DATA EXTRACT —

====================

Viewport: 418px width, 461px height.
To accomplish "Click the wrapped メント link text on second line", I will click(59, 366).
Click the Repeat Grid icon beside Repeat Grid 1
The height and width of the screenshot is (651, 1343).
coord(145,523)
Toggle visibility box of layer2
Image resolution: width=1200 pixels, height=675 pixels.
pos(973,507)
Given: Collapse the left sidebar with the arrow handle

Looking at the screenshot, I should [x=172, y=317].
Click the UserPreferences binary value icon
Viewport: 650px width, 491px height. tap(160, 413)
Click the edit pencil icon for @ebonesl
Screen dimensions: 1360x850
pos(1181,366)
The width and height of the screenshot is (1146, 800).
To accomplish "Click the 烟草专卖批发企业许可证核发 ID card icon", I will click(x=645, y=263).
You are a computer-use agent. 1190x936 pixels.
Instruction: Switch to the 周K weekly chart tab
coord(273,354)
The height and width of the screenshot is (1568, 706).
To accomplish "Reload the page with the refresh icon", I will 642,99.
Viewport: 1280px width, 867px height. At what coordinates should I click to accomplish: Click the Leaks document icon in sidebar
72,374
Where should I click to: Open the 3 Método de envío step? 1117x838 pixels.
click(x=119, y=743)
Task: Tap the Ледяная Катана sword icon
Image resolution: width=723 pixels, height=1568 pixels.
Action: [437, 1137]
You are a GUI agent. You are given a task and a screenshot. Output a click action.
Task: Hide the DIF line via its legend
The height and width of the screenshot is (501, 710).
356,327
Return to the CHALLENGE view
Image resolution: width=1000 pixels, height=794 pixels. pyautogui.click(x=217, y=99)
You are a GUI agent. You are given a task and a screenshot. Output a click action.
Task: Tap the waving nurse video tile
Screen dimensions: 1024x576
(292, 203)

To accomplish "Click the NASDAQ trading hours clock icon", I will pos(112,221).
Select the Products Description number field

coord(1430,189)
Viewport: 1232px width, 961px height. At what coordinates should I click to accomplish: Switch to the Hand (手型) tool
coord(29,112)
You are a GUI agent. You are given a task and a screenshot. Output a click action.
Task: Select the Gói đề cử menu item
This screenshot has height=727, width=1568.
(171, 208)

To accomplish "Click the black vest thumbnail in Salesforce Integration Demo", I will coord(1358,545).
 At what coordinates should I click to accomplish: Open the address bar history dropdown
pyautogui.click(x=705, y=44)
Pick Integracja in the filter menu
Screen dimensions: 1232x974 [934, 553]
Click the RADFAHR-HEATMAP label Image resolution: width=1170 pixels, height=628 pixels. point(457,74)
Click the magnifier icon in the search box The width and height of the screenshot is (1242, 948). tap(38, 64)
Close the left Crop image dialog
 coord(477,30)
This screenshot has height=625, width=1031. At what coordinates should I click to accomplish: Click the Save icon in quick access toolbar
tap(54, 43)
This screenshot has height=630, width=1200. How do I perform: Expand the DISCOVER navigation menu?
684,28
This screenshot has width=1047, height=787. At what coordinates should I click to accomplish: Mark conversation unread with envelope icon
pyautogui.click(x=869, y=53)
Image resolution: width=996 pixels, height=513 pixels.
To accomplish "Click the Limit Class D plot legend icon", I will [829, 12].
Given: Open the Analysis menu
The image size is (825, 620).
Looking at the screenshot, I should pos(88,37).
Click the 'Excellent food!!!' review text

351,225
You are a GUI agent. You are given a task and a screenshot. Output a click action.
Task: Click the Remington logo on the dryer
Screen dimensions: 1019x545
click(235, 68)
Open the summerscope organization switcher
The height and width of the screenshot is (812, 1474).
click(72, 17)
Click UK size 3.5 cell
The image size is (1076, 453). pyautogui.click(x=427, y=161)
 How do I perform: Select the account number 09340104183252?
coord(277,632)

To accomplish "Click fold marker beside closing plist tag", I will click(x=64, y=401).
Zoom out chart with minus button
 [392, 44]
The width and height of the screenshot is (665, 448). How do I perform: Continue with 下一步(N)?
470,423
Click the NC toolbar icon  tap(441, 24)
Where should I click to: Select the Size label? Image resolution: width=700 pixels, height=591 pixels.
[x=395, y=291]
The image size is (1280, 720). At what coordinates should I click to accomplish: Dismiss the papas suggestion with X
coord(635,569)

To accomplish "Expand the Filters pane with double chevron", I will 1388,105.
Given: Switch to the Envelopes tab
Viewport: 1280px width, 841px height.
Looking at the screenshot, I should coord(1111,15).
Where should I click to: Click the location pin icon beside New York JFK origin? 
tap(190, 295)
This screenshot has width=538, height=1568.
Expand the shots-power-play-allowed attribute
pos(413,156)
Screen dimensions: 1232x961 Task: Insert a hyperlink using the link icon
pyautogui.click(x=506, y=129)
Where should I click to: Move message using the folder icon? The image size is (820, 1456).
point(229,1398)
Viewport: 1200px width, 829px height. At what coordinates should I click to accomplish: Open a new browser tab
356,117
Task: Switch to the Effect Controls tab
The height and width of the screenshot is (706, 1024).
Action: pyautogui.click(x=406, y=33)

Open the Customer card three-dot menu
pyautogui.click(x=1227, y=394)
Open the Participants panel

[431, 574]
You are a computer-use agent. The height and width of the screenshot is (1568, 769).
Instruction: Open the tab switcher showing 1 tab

====================

ABOUT THIS TASK — Output exactly one stretch of the listing: from the line containing "Open the summerscope organization switcher" through the line containing "This screenshot has width=538, height=1568.", both end lines included.

PROBLEM SOLUTION —
Open the summerscope organization switcher
The height and width of the screenshot is (812, 1474).
click(72, 17)
Click UK size 3.5 cell
The image size is (1076, 453). pyautogui.click(x=427, y=161)
 How do I perform: Select the account number 09340104183252?
coord(277,632)

To accomplish "Click fold marker beside closing plist tag", I will click(x=64, y=401).
Zoom out chart with minus button
 [392, 44]
The width and height of the screenshot is (665, 448). How do I perform: Continue with 下一步(N)?
470,423
Click the NC toolbar icon  tap(441, 24)
Where should I click to: Select the Size label? Image resolution: width=700 pixels, height=591 pixels.
[x=395, y=291]
The image size is (1280, 720). At what coordinates should I click to accomplish: Dismiss the papas suggestion with X
coord(635,569)

To accomplish "Expand the Filters pane with double chevron", I will 1388,105.
Given: Switch to the Envelopes tab
Viewport: 1280px width, 841px height.
Looking at the screenshot, I should coord(1111,15).
Where should I click to: Click the location pin icon beside New York JFK origin? 
tap(190, 295)
This screenshot has width=538, height=1568.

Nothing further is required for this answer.